How to Add Empowerment of Creativity and Feedback into your Life: Lifestyle Gamification Examples 3/8

This series is written by Erik van Mechelen, based on the Octalysis framework by Yu-kai Chou. Get excited…

Core Drive 3: Empowerment of Creativity & Feedback is the Golden Corner in the Octalysis behavior model.

From Actionable Gamification: Beyond Points, Badges, and Leaderboards, Yu-kai shared this about Core Drive 3: Empowerment of Creativity & Feedback

I believe that people are by nature creative beings, and we yearn to learn, imagine, invent, and partake in creative processes where the journey in of itself brings happiness.

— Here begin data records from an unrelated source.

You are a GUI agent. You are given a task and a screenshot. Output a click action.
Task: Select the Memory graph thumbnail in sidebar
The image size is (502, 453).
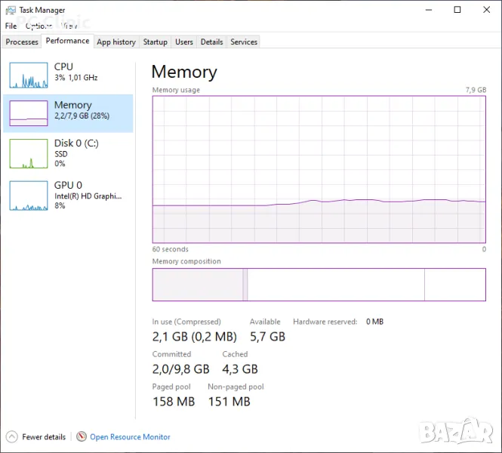coord(29,112)
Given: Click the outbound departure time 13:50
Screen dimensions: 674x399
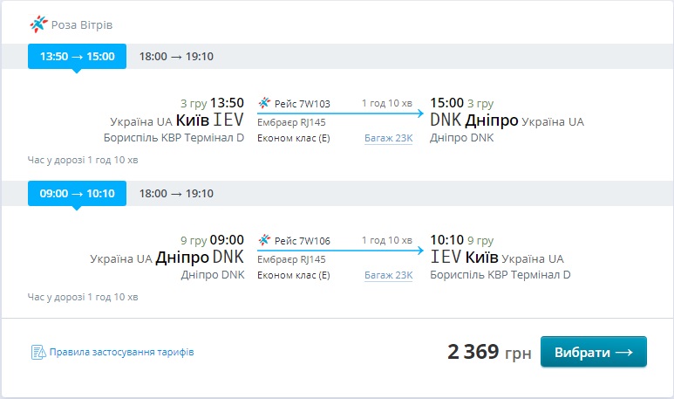Looking at the screenshot, I should point(227,103).
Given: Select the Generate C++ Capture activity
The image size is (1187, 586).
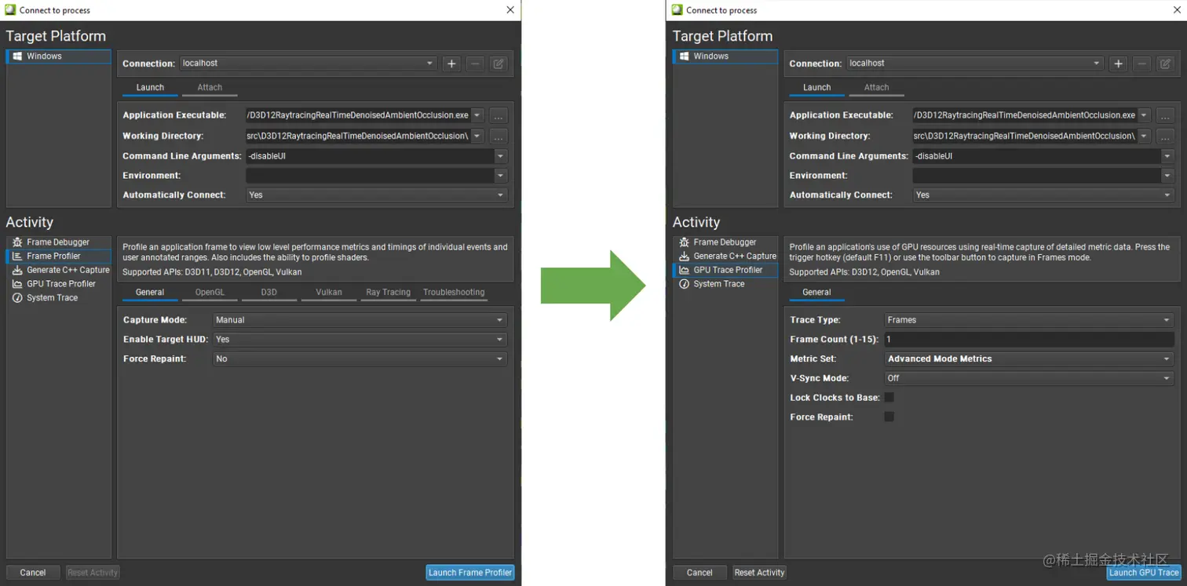Looking at the screenshot, I should (67, 270).
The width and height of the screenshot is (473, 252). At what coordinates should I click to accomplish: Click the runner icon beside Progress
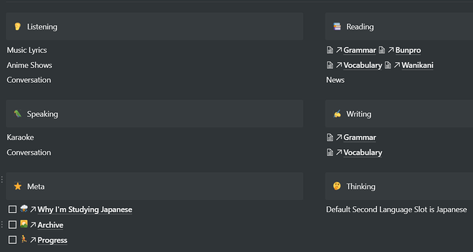coord(24,240)
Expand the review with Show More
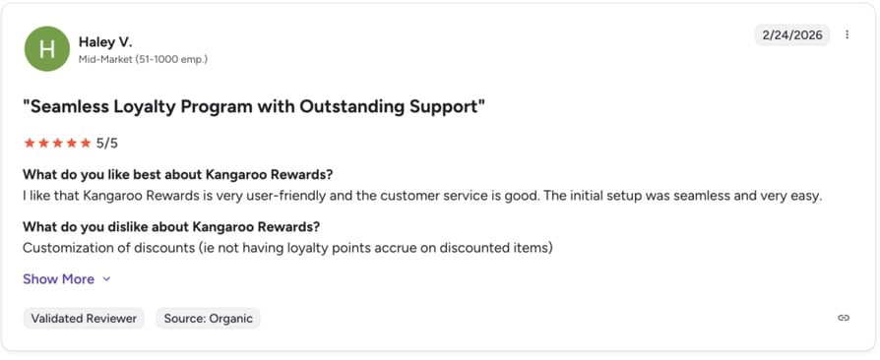The height and width of the screenshot is (360, 880). tap(67, 279)
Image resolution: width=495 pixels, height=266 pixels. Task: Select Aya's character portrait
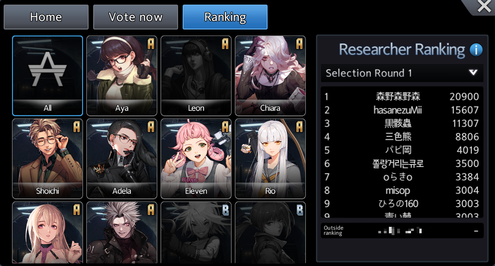(121, 76)
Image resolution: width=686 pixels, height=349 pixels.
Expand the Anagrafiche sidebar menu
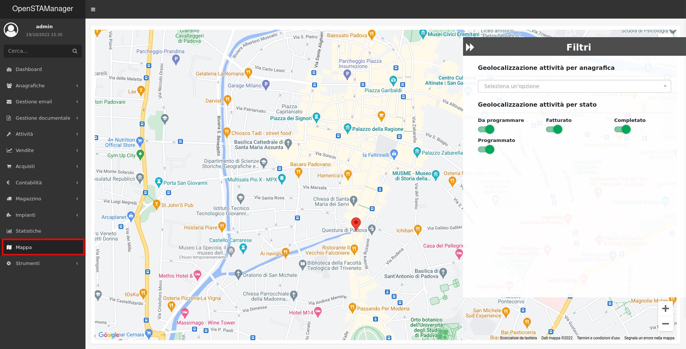[x=43, y=85]

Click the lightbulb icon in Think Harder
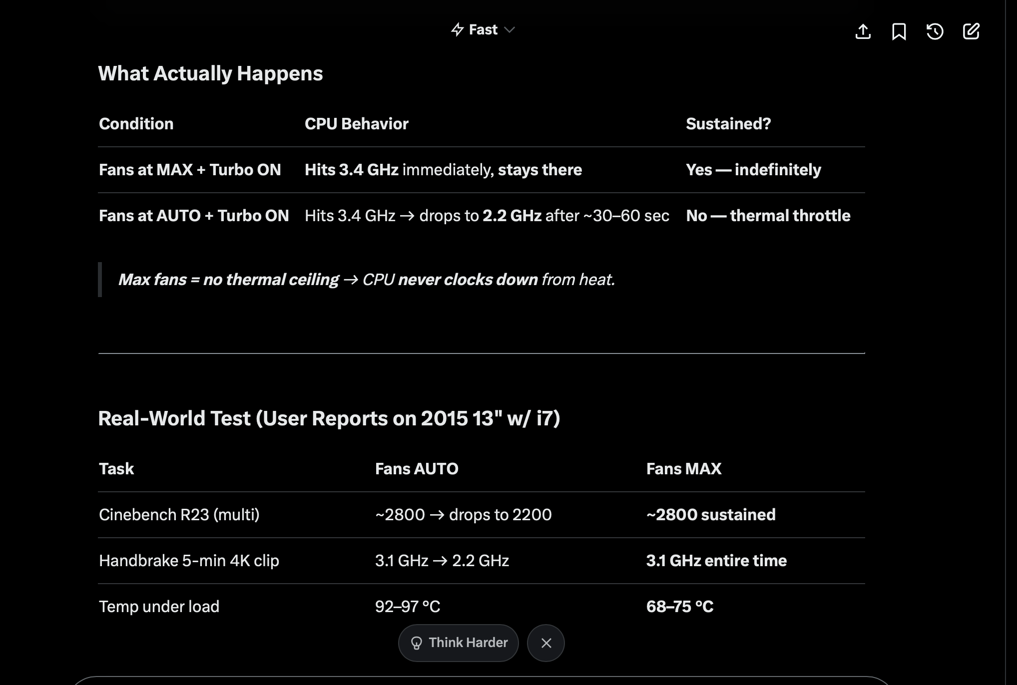tap(416, 643)
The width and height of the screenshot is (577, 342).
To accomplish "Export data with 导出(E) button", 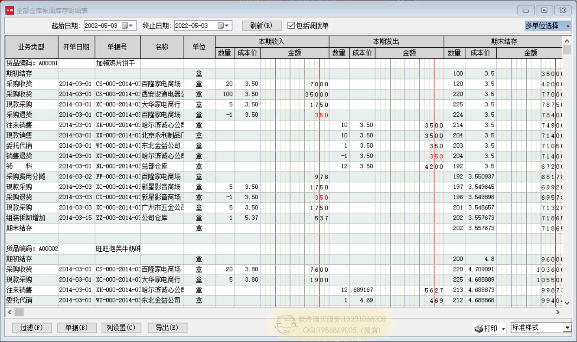I will point(168,328).

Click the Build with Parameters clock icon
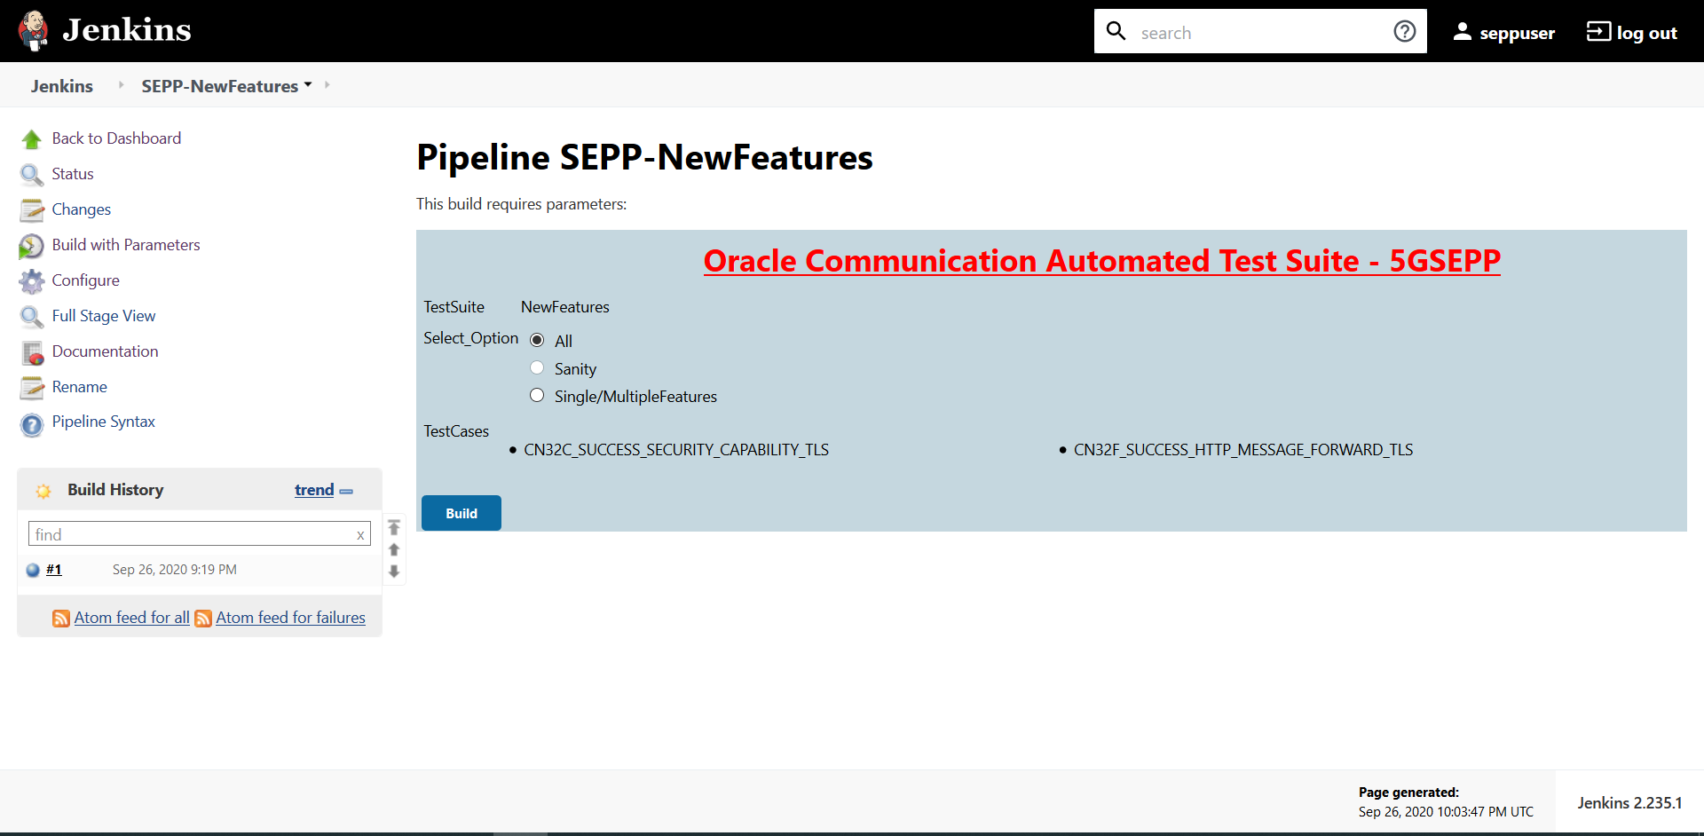pyautogui.click(x=31, y=246)
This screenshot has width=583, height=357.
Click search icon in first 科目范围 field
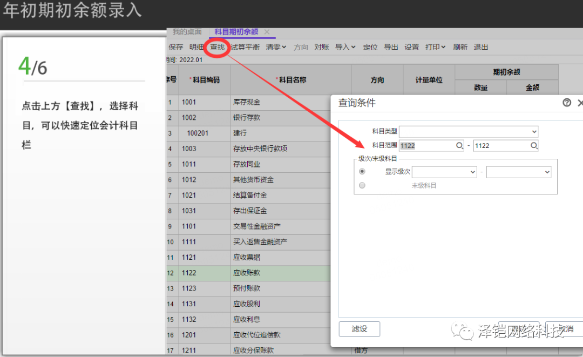[x=459, y=146]
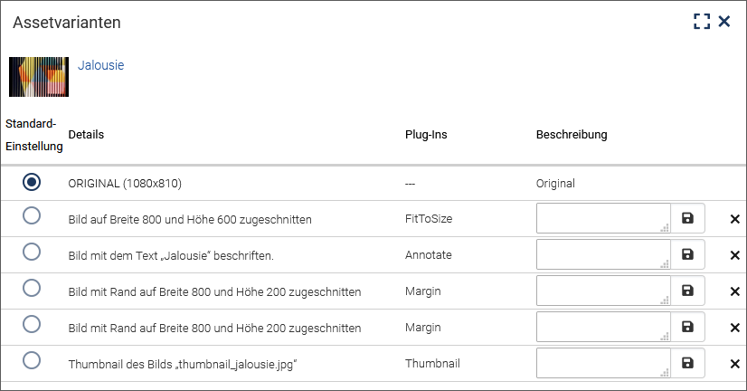Delete the FitToSize variant row
The image size is (747, 391).
pos(734,219)
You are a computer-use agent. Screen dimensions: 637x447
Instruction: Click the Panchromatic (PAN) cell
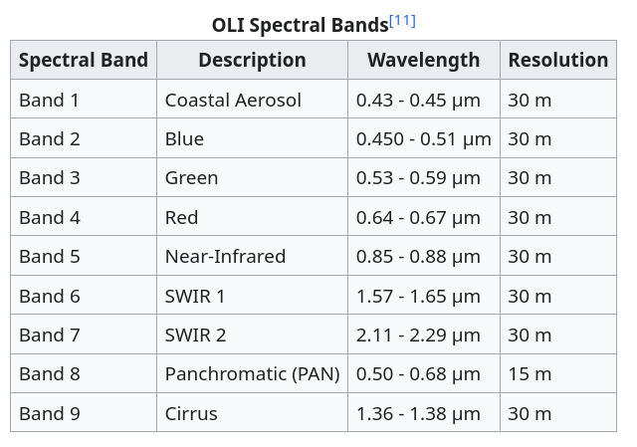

Empowerment is an important word here. Someone can have innate creative traits or sensibilities or tendencies, but if those are not actively rewarded, or worse, blockaded, those talents cannot be further developed.

In this article, we’ll continue the series on Lifestyle Gamification. I’ll give a refresher on CD3 and why it’s important.

I’ll then explore how it can be used in lifestyle gamification scenarios.

Then I’ll share what I do to inject CD3 into my life.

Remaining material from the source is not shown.